About this exercise:
Each entry below should be restated word for word, without any picture it contains.

Data:
# # #
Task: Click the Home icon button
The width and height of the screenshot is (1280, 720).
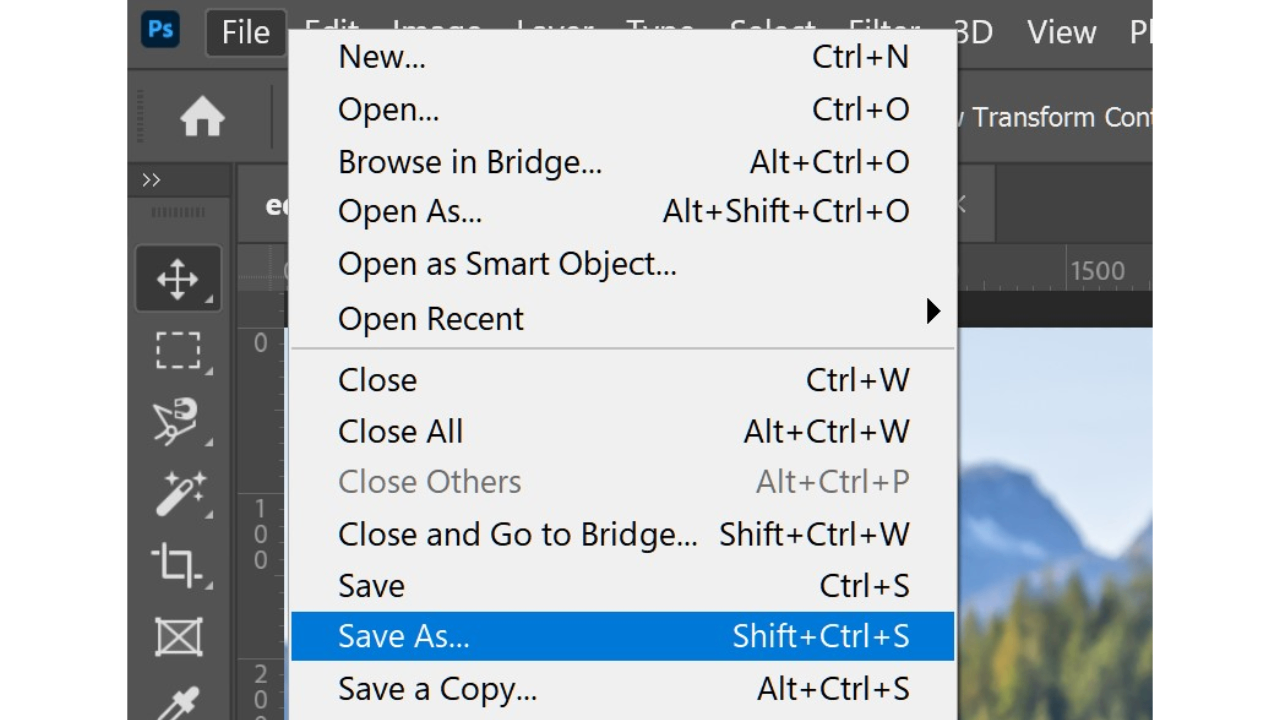Action: (x=202, y=119)
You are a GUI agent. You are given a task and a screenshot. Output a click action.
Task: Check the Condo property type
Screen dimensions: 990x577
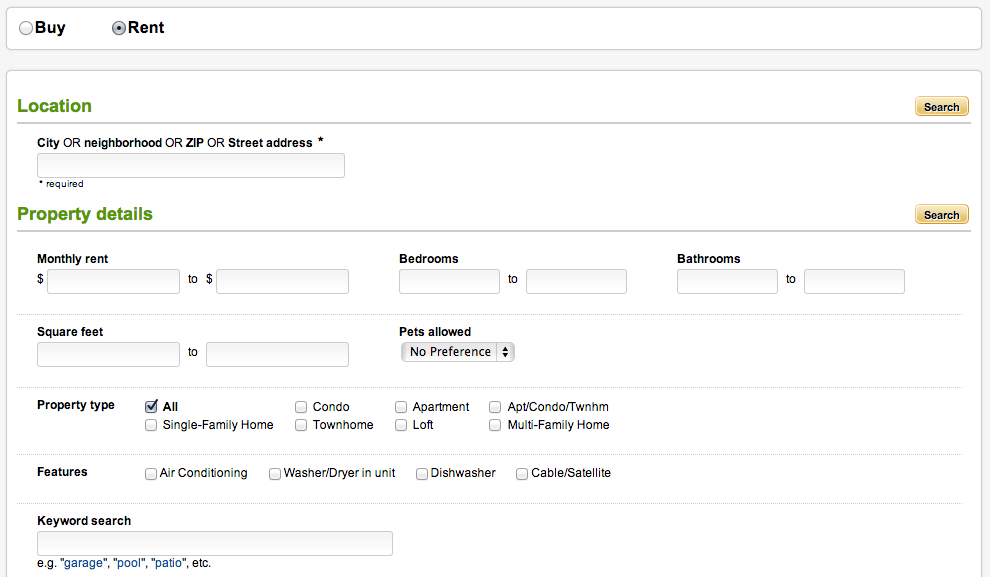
# # #
Response:
Task: Click the Home icon button
The width and height of the screenshot is (1280, 720).
Action: (x=202, y=119)
You are a GUI agent. You are given a task and a screenshot. Output a click action.
Task: Check the Condo property type
Screen dimensions: 990x577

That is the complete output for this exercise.